_EXERCISE REQUIREMENTS:_
Filter this material down to the lines that hold "Structuring", copying each one.

=-=-=-=-=

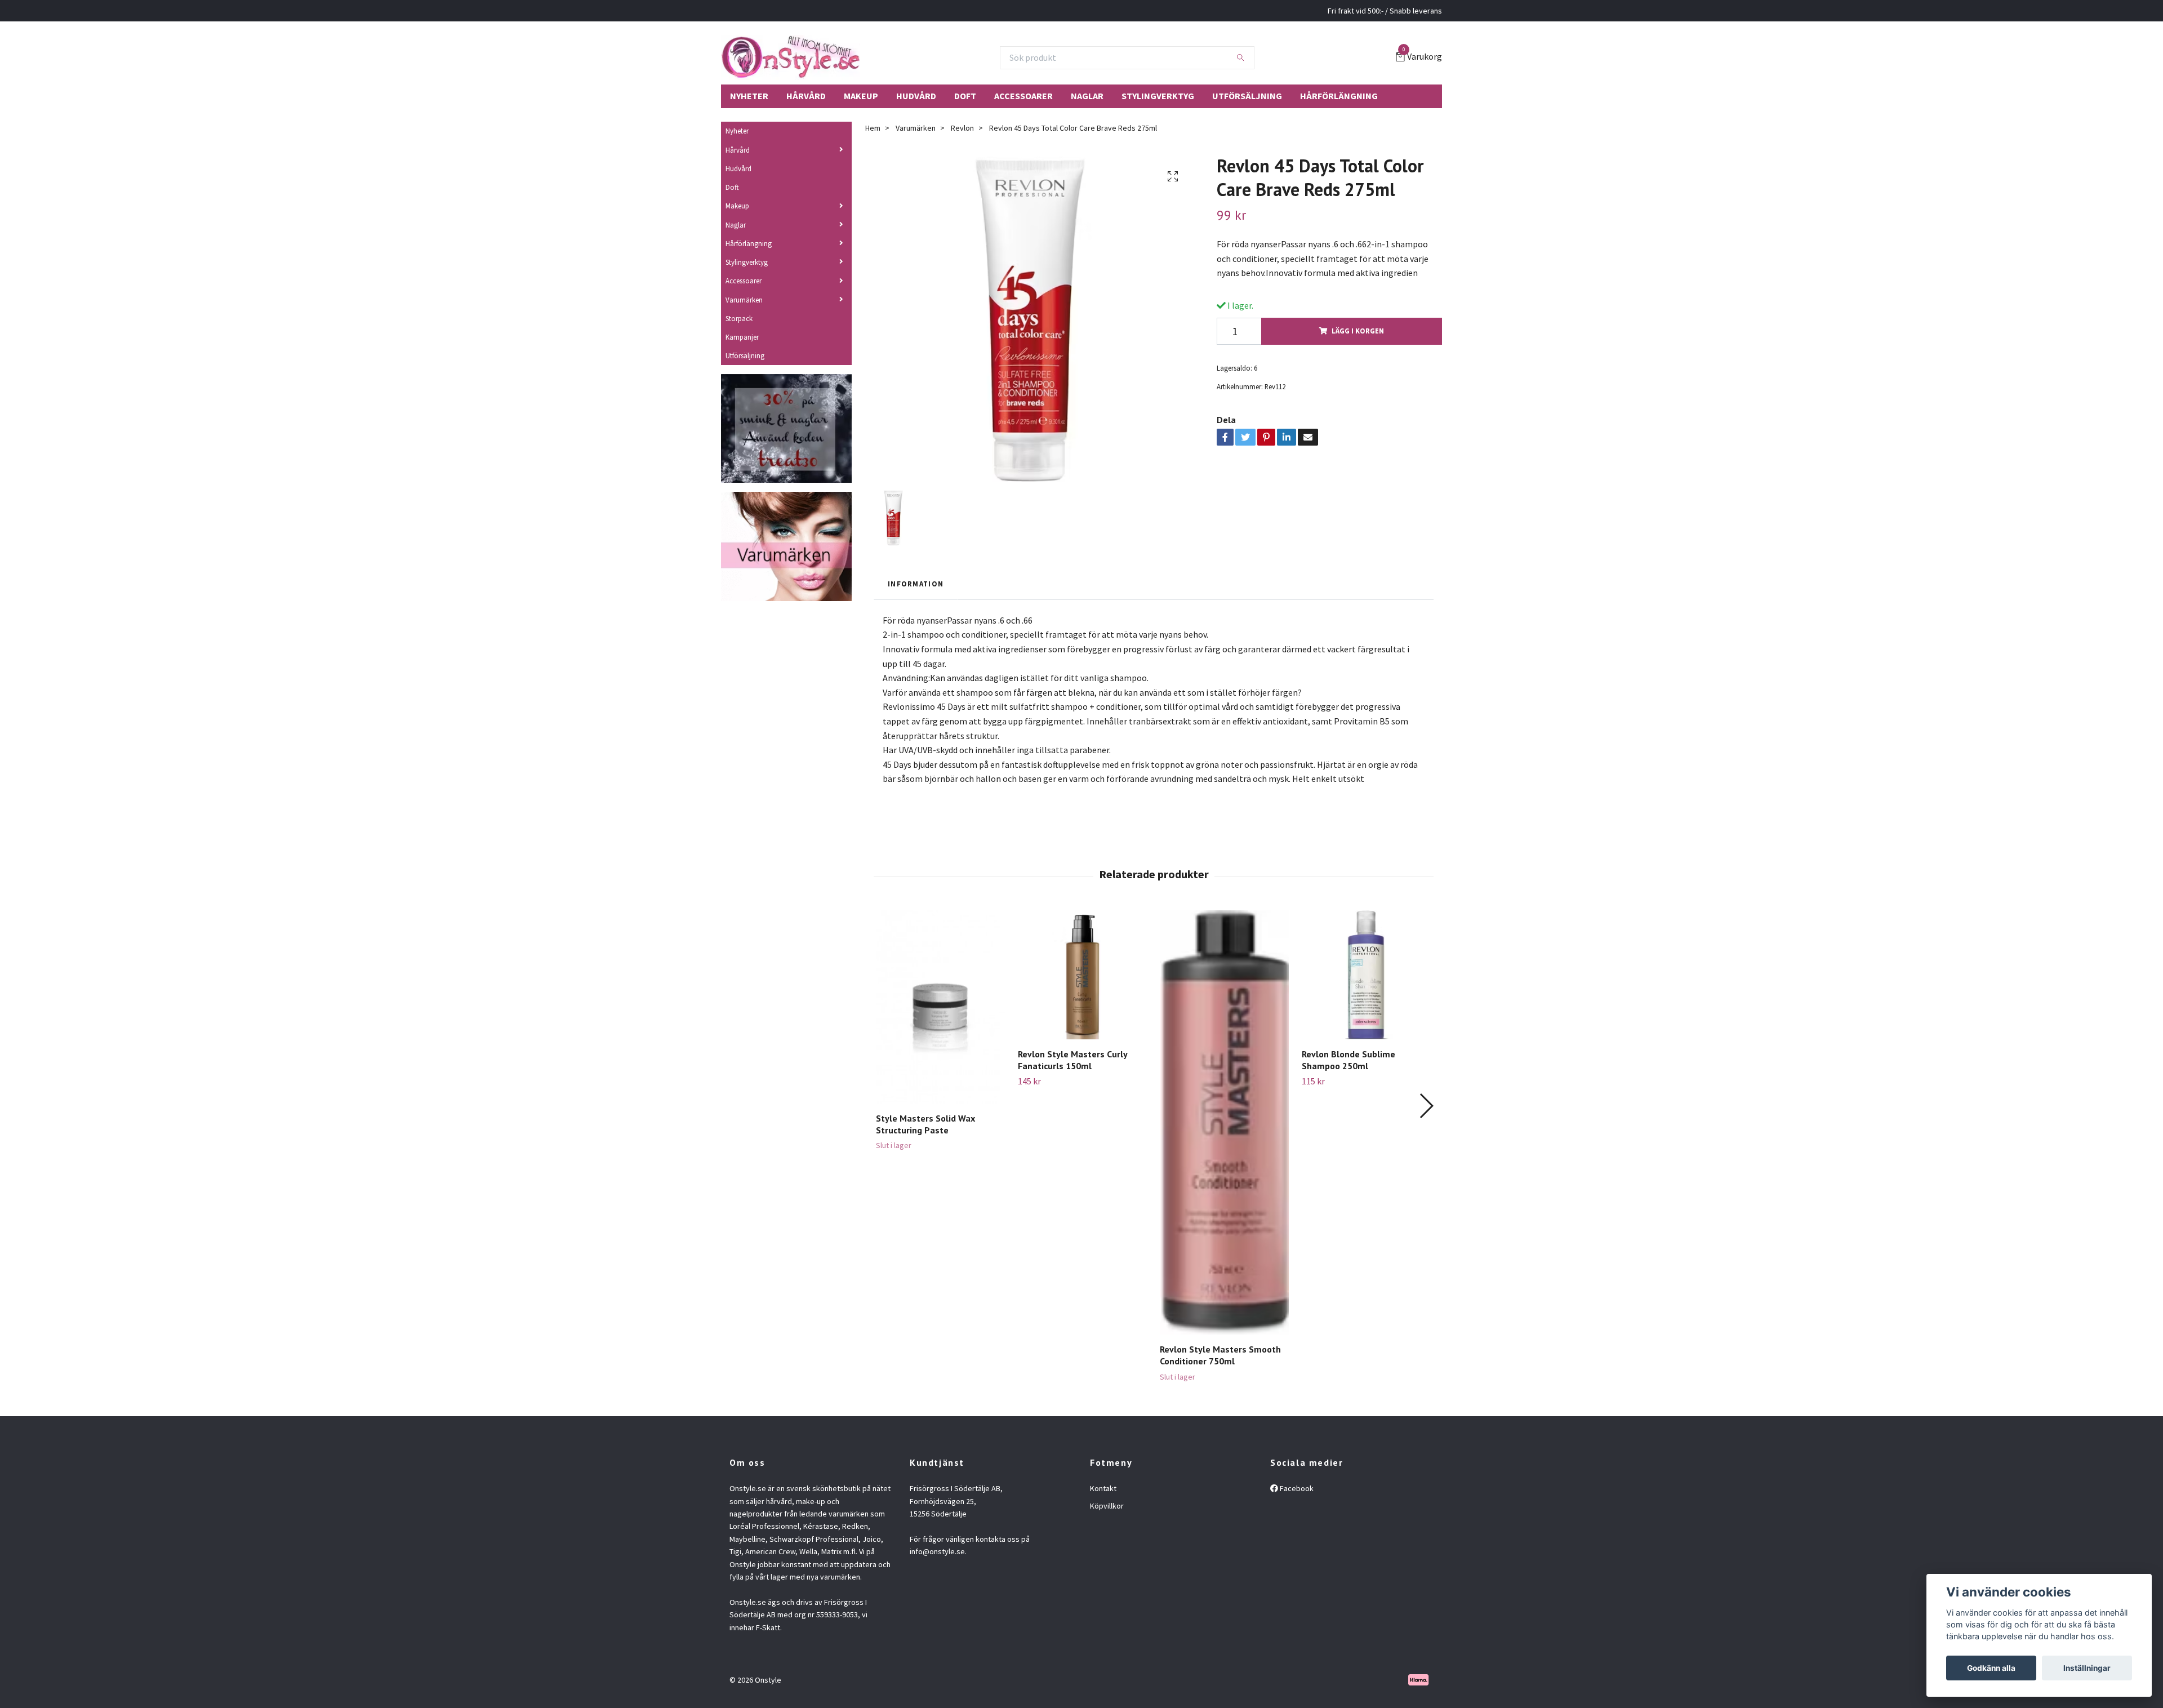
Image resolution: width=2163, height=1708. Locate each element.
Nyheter (749, 95)
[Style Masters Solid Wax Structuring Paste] (940, 1007)
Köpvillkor (1107, 1506)
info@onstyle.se (937, 1551)
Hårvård (806, 95)
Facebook (1296, 1488)
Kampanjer (742, 336)
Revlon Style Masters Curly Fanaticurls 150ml (1072, 1059)
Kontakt (1103, 1488)
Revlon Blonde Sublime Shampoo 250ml (1348, 1059)
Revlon (962, 128)
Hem (872, 128)
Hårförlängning (1339, 95)
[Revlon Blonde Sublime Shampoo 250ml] (1366, 974)
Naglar (1087, 95)
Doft (965, 95)
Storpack (739, 318)
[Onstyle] (790, 57)
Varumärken (744, 299)
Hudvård (916, 95)
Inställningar (2087, 1668)
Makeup (861, 95)
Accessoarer (1023, 95)
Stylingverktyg (1157, 95)
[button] (1426, 1105)
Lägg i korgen (1358, 330)
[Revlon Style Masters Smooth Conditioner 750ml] (1224, 1122)
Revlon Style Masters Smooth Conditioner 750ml (1220, 1355)
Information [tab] (915, 583)
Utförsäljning (1247, 95)
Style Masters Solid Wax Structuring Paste (925, 1124)
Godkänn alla (1991, 1668)
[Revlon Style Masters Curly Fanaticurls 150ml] (1082, 974)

=-=-=-=-=

_RESPONSE BOX:_
[Style Masters Solid Wax Structuring Paste] (940, 1007)
Style Masters Solid Wax Structuring Paste (925, 1124)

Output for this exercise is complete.